Recorded information
┄┄┄┄┄┄┄┄┄┄

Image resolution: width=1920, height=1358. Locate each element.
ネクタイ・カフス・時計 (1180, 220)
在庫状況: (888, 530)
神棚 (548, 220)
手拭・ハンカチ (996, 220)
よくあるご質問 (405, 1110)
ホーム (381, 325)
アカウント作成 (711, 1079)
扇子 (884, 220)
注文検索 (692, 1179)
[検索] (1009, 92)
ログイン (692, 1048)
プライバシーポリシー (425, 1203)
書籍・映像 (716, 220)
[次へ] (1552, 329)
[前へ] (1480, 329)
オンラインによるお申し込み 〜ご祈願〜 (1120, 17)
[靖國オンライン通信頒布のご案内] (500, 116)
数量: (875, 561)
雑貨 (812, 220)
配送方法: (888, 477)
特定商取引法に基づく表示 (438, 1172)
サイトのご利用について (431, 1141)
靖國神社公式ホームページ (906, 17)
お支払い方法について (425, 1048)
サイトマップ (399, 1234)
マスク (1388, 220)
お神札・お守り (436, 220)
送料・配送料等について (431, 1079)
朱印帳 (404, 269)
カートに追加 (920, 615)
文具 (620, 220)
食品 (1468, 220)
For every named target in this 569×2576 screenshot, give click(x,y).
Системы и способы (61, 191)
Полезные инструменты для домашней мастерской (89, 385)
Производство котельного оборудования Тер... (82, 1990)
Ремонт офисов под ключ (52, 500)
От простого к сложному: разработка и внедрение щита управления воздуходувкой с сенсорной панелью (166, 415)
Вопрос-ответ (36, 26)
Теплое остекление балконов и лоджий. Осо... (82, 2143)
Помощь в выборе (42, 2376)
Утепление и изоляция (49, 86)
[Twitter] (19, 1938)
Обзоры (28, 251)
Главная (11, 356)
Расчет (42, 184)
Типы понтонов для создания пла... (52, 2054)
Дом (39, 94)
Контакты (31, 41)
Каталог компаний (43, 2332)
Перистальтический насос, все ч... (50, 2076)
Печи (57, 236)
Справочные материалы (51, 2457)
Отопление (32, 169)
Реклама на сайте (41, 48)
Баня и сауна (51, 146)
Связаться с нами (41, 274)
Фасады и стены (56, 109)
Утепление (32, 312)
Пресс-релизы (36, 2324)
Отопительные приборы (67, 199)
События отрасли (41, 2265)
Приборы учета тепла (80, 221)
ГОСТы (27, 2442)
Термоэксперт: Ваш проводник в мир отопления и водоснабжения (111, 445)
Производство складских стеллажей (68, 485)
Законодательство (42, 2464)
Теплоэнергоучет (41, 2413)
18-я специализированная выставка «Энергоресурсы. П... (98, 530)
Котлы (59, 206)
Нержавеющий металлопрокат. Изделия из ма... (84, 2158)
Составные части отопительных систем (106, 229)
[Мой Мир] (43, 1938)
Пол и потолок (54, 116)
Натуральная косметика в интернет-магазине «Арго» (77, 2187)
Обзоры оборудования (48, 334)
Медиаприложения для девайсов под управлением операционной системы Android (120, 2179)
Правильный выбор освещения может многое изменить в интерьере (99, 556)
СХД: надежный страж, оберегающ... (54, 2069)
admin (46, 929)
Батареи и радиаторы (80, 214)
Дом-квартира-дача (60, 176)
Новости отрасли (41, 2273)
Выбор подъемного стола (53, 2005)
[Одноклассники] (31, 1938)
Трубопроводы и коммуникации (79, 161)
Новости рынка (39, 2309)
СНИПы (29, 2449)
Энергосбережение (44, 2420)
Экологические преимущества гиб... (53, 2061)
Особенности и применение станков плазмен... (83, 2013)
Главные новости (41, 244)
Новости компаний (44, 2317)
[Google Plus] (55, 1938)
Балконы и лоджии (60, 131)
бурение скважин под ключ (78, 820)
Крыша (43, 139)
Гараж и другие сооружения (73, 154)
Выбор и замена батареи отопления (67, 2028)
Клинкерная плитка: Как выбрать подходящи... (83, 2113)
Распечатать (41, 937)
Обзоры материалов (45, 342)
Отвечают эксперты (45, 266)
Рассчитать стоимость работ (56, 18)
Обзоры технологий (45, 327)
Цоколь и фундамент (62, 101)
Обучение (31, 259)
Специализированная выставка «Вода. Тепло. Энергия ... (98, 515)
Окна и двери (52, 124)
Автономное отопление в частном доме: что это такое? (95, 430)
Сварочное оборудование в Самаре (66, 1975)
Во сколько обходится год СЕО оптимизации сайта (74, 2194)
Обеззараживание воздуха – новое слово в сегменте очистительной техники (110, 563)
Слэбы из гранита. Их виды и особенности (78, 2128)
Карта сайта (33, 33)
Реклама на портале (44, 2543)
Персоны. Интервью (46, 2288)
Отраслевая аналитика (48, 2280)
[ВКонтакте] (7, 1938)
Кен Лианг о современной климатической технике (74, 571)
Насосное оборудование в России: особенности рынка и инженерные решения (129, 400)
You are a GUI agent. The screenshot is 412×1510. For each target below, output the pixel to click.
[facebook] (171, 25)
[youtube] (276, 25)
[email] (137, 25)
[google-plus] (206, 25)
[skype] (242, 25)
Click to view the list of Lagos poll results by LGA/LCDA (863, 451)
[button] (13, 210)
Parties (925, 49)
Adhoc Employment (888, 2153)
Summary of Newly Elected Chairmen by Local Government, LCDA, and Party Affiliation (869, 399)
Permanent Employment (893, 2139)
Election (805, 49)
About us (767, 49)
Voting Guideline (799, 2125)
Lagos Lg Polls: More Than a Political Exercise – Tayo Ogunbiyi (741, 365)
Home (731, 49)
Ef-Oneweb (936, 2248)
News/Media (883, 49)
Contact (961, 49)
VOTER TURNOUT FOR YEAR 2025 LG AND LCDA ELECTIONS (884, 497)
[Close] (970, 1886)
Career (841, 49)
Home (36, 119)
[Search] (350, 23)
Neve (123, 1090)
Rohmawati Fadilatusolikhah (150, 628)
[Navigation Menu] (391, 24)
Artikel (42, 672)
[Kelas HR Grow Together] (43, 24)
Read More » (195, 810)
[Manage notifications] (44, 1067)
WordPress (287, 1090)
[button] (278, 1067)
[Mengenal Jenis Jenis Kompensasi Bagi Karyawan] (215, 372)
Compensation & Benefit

┄┄┄┄┄┄┄┄┄┄

Word for word, output the lines of the data from its first line through the line where "Составные части отопительных" appears, and stop there.

Solution to this exercise
Image resolution: width=1920, height=1358. Locate each element.
ネクタイ・カフス・時計 (1180, 220)
在庫状況: (888, 530)
神棚 (548, 220)
手拭・ハンカチ (996, 220)
よくあるご質問 (405, 1110)
ホーム (381, 325)
アカウント作成 (711, 1079)
扇子 (884, 220)
注文検索 (692, 1179)
[検索] (1009, 92)
ログイン (692, 1048)
プライバシーポリシー (425, 1203)
書籍・映像 (716, 220)
[次へ] (1552, 329)
[前へ] (1480, 329)
オンラインによるお申し込み 〜ご祈願〜 (1120, 17)
[靖國オンライン通信頒布のご案内] (500, 116)
数量: (875, 561)
雑貨 (812, 220)
配送方法: (888, 477)
特定商取引法に基づく表示 (438, 1172)
サイトのご利用について (431, 1141)
靖國神社公式ホームページ (906, 17)
お支払い方法について (425, 1048)
サイトマップ (399, 1234)
マスク (1388, 220)
お神札・お守り (436, 220)
送料・配送料等について (431, 1079)
朱印帳 (404, 269)
カートに追加 (920, 615)
文具 (620, 220)
食品 (1468, 220)
For every named target in this 569×2576 screenshot, give click(x,y).
Системы и способы (61, 191)
Полезные инструменты для домашней мастерской (89, 385)
Производство котельного оборудования Тер... (82, 1990)
Ремонт офисов под ключ (52, 500)
От простого к сложному: разработка и внедрение щита управления воздуходувкой с сенсорной панелью (166, 415)
Вопрос-ответ (36, 26)
Теплое остекление балконов и лоджий. Осо... (82, 2143)
Помощь в выборе (42, 2376)
Утепление и изоляция (49, 86)
[Twitter] (19, 1938)
Обзоры (28, 251)
Главная (11, 356)
Расчет (42, 184)
Типы понтонов для создания пла... (52, 2054)
Дом (39, 94)
Контакты (31, 41)
Каталог компаний (43, 2332)
Перистальтический насос, все ч... (50, 2076)
Печи (57, 236)
Справочные материалы (51, 2457)
Отопление (32, 169)
Реклама на сайте (41, 48)
Баня и сауна (51, 146)
Связаться с нами (41, 274)
Фасады и стены (56, 109)
Утепление (32, 312)
Пресс-релизы (36, 2324)
Отопительные приборы (67, 199)
События отрасли (41, 2265)
Приборы учета тепла (80, 221)
ГОСТы (27, 2442)
Термоэксперт: Ваш проводник в мир отопления и водоснабжения (111, 445)
Производство складских стеллажей (68, 485)
Законодательство (42, 2464)
Теплоэнергоучет (41, 2413)
18-я специализированная выставка «Энергоресурсы. П... (98, 530)
Котлы (59, 206)
Нержавеющий металлопрокат. Изделия из ма... (84, 2158)
Составные части отопительных систем (106, 229)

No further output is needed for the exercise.